» **THE TASK**:
A word-for-word restatement of the data is what is needed.

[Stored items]
Segment Open
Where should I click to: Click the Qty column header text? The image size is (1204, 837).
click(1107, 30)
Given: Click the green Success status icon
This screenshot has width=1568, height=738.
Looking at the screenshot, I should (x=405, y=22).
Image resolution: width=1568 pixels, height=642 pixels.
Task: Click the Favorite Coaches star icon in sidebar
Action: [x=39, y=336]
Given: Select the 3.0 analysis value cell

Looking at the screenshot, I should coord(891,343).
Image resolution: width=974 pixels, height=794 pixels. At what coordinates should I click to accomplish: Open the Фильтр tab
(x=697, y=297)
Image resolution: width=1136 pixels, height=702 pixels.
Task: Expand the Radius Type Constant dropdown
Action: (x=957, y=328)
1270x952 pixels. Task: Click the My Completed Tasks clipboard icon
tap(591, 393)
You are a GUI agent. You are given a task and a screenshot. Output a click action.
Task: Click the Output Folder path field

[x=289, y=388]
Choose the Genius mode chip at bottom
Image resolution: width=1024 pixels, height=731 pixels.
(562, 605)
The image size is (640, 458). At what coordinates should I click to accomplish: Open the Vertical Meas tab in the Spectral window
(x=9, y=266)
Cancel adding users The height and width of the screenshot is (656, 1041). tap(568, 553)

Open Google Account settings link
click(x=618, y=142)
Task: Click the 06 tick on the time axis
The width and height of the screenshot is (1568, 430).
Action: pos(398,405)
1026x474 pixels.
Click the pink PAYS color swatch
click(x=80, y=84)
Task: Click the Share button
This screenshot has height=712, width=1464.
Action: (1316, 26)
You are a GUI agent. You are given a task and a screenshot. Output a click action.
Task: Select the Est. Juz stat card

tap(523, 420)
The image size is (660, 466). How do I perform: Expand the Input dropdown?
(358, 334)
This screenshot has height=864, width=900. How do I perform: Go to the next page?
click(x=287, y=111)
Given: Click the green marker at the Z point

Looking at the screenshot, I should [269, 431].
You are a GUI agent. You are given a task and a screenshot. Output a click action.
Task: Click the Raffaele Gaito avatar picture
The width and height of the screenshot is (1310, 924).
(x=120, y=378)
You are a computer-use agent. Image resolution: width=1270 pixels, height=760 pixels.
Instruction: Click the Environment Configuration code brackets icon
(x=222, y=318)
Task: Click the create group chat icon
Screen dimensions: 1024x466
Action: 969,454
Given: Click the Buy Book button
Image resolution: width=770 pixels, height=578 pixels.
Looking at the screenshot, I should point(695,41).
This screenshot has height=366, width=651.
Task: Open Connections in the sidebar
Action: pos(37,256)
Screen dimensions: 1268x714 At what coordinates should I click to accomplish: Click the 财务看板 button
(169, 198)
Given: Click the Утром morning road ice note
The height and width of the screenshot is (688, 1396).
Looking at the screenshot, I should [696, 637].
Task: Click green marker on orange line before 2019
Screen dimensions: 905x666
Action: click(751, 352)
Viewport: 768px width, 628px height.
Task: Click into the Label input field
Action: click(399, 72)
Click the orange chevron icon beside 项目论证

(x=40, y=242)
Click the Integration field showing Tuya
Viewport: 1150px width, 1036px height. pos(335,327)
Segment Closed
» **WRITTEN ANSWER**:
Where should I click to: Click the Qty column header text? The image size is (1204, 837).
click(1107, 30)
Given: Click the green Success status icon
This screenshot has width=1568, height=738.
Looking at the screenshot, I should (x=405, y=22).
Image resolution: width=1568 pixels, height=642 pixels.
Task: Click the Favorite Coaches star icon in sidebar
Action: [x=39, y=336]
Given: Select the 3.0 analysis value cell

Looking at the screenshot, I should coord(891,343).
Image resolution: width=974 pixels, height=794 pixels. At what coordinates should I click to accomplish: Open the Фильтр tab
(x=697, y=297)
Image resolution: width=1136 pixels, height=702 pixels.
Task: Expand the Radius Type Constant dropdown
Action: (x=957, y=328)
1270x952 pixels. Task: Click the My Completed Tasks clipboard icon
tap(591, 393)
You are a GUI agent. You are given a task and a screenshot. Output a click action.
Task: Click the Output Folder path field

[x=289, y=388]
Choose the Genius mode chip at bottom
Image resolution: width=1024 pixels, height=731 pixels.
(562, 605)
The image size is (640, 458). At what coordinates should I click to accomplish: Open the Vertical Meas tab in the Spectral window
(x=9, y=266)
Cancel adding users The height and width of the screenshot is (656, 1041). tap(568, 553)

Open Google Account settings link
click(x=618, y=142)
Task: Click the 06 tick on the time axis
The width and height of the screenshot is (1568, 430).
Action: pos(398,405)
1026x474 pixels.
Click the pink PAYS color swatch
click(x=80, y=84)
Task: Click the Share button
This screenshot has height=712, width=1464.
Action: (1316, 26)
You are a GUI agent. You are given a task and a screenshot. Output a click action.
Task: Select the Est. Juz stat card

tap(523, 420)
The image size is (660, 466). How do I perform: Expand the Input dropdown?
(358, 334)
This screenshot has height=864, width=900. How do I perform: Go to the next page?
click(x=287, y=111)
Given: Click the green marker at the Z point

Looking at the screenshot, I should [269, 431].
You are a GUI agent. You are given a task and a screenshot. Output a click action.
Task: Click the Raffaele Gaito avatar picture
The width and height of the screenshot is (1310, 924).
(x=120, y=378)
You are a computer-use agent. Image resolution: width=1270 pixels, height=760 pixels.
Instruction: Click the Environment Configuration code brackets icon
(x=222, y=318)
Task: Click the create group chat icon
Screen dimensions: 1024x466
Action: 969,454
Given: Click the Buy Book button
Image resolution: width=770 pixels, height=578 pixels.
Looking at the screenshot, I should point(695,41).
This screenshot has height=366, width=651.
Task: Open Connections in the sidebar
Action: pos(37,256)
Screen dimensions: 1268x714 At what coordinates should I click to accomplish: Click the 财务看板 button
(169, 198)
Given: Click the Утром morning road ice note
The height and width of the screenshot is (688, 1396).
Looking at the screenshot, I should [696, 637].
Task: Click green marker on orange line before 2019
Screen dimensions: 905x666
Action: click(751, 352)
Viewport: 768px width, 628px height.
Task: Click into the Label input field
Action: click(399, 72)
Click the orange chevron icon beside 项目论证

(x=40, y=242)
Click the Integration field showing Tuya
Viewport: 1150px width, 1036px height. pos(335,327)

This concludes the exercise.